Terry Coonan, the executive director of the Florida State University Center for the Advancement of Human Rights and an associate professor in the FSU College of Criminology and Criminal Justice.
Daynica Harley, a 2021 JD candidate at the FSU College of Law, a student advocate within the FSU Public Interest Law Center Human Trafficking and Exploitation Law Project (HELP), a clinical experience representing child survivors of trafficking in various legal capacities.
Graciela Marquina, MSW, the Victim Assistance Coordinator for STAC.
Ann Perko, director of Policy and Special Projects at the Institute for Family Violence Studies, College of Social Work at Florida State University.
Nicole LeBoeuf Whitaker, a Tallahassee attorney, a member of the Big Bend Coalition Against Human Trafficking and an advocate who has worked to amend Florida’s civil human trafficking laws.

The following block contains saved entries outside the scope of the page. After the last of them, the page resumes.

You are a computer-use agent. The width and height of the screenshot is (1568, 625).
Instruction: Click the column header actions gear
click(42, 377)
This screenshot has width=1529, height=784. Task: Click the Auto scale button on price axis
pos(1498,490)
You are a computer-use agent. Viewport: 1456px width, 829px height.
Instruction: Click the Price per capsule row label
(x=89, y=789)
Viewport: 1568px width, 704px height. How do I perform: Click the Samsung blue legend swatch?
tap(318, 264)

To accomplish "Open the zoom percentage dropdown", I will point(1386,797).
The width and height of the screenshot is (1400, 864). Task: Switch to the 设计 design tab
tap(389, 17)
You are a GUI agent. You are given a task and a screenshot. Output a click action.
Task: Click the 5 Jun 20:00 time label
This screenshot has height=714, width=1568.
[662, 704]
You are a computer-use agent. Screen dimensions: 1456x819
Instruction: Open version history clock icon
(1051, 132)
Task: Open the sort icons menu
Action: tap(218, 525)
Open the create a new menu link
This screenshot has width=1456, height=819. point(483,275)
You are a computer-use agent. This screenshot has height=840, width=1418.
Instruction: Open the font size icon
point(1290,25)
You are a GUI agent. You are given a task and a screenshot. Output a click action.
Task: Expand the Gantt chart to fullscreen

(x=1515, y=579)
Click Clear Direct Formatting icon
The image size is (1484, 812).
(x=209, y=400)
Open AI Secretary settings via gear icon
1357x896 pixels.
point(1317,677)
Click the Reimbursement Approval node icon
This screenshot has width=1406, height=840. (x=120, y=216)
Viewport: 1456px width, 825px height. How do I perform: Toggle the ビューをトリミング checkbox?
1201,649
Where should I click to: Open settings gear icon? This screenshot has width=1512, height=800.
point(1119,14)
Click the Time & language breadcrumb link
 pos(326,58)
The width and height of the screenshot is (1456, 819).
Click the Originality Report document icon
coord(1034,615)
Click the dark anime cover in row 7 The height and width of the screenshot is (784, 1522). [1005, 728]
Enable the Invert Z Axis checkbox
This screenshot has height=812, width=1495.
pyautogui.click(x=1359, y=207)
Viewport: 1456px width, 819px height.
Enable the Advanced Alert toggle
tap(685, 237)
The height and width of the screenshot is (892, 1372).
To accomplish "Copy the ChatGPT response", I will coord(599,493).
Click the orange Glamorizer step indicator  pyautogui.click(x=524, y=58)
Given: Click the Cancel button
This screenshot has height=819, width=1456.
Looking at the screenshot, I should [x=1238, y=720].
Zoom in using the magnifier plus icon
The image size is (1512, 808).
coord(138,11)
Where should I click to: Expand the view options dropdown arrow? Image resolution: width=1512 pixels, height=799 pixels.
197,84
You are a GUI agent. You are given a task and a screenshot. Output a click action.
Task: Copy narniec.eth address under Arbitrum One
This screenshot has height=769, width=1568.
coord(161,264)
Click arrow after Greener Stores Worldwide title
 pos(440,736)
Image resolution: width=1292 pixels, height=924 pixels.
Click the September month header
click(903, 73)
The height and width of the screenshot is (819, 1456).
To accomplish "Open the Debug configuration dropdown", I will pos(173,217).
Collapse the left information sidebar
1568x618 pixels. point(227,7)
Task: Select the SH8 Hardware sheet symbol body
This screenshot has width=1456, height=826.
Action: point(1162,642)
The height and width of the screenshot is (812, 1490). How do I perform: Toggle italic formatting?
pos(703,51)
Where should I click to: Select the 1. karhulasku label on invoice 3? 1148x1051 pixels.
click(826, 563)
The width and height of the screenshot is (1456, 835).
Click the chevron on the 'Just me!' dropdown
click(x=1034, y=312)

Rebecca Zoeller, JD, who provides comprehensive, trauma-informed, language-accessible civil legal services to victims and survivors of human trafficking in 16 Florida panhandle counties.
As you can see, this is a diverse list of organizations and people who care about survivors and are doing something about trafficking in our region. We must also mention the STAC board members and team. We had great board participation in every event.
STAC’s work would not be possible without all of you. National Slavery and Human Trafficking Prevention Month 2020 was definitely one for the books. We look forward to continuing this important work with you in the months and years to come. We are making a difference. Thanks to you.